Task statement
Quote the lines of the data below verbatim, beginning at the line that contains "Task: Click the" and ending at the last line, both included, and excluding pictures.

*** Input material ***

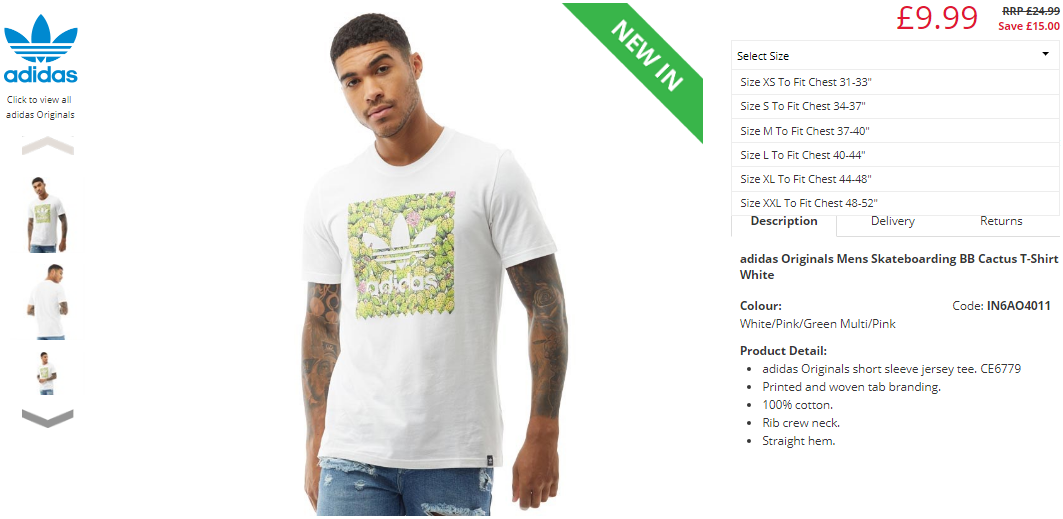Click 'Click to view all adidas Originals' link

pyautogui.click(x=41, y=107)
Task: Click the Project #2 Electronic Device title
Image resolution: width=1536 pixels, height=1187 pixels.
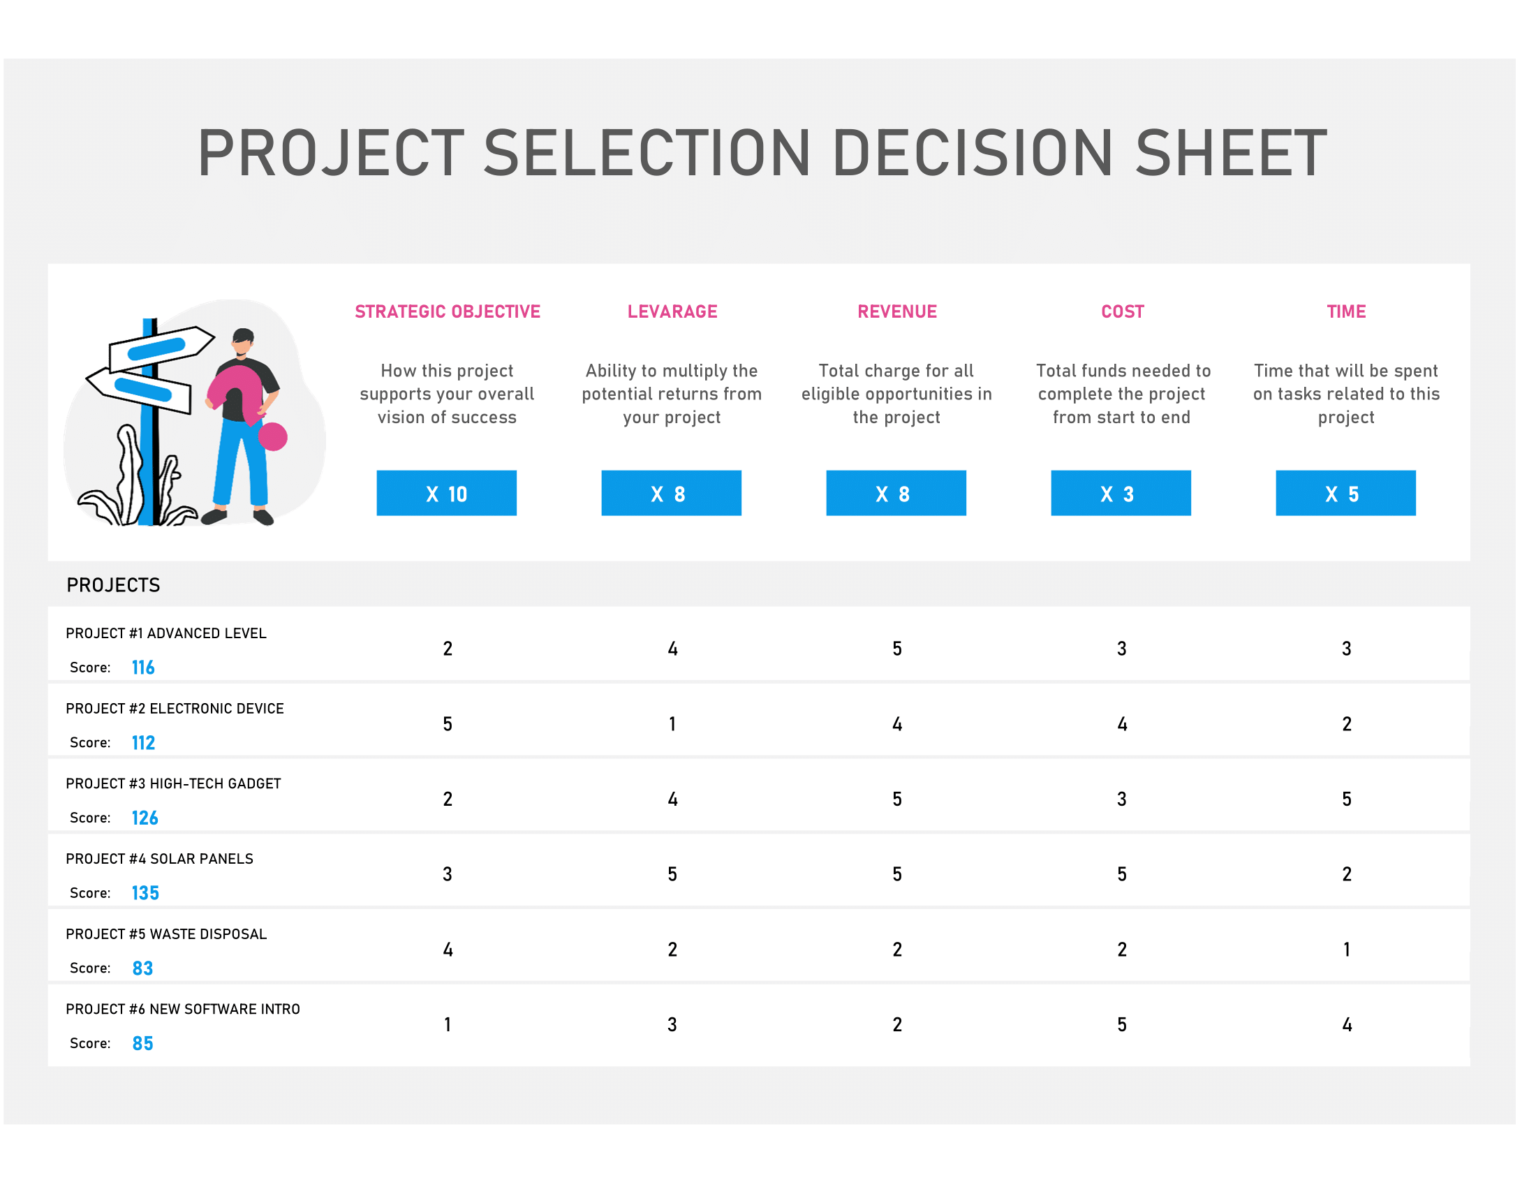Action: click(175, 709)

*** End of Input material ***

Answer for the task
Task: Click the Project #2 Electronic Device title
Image resolution: width=1536 pixels, height=1187 pixels.
Action: click(175, 709)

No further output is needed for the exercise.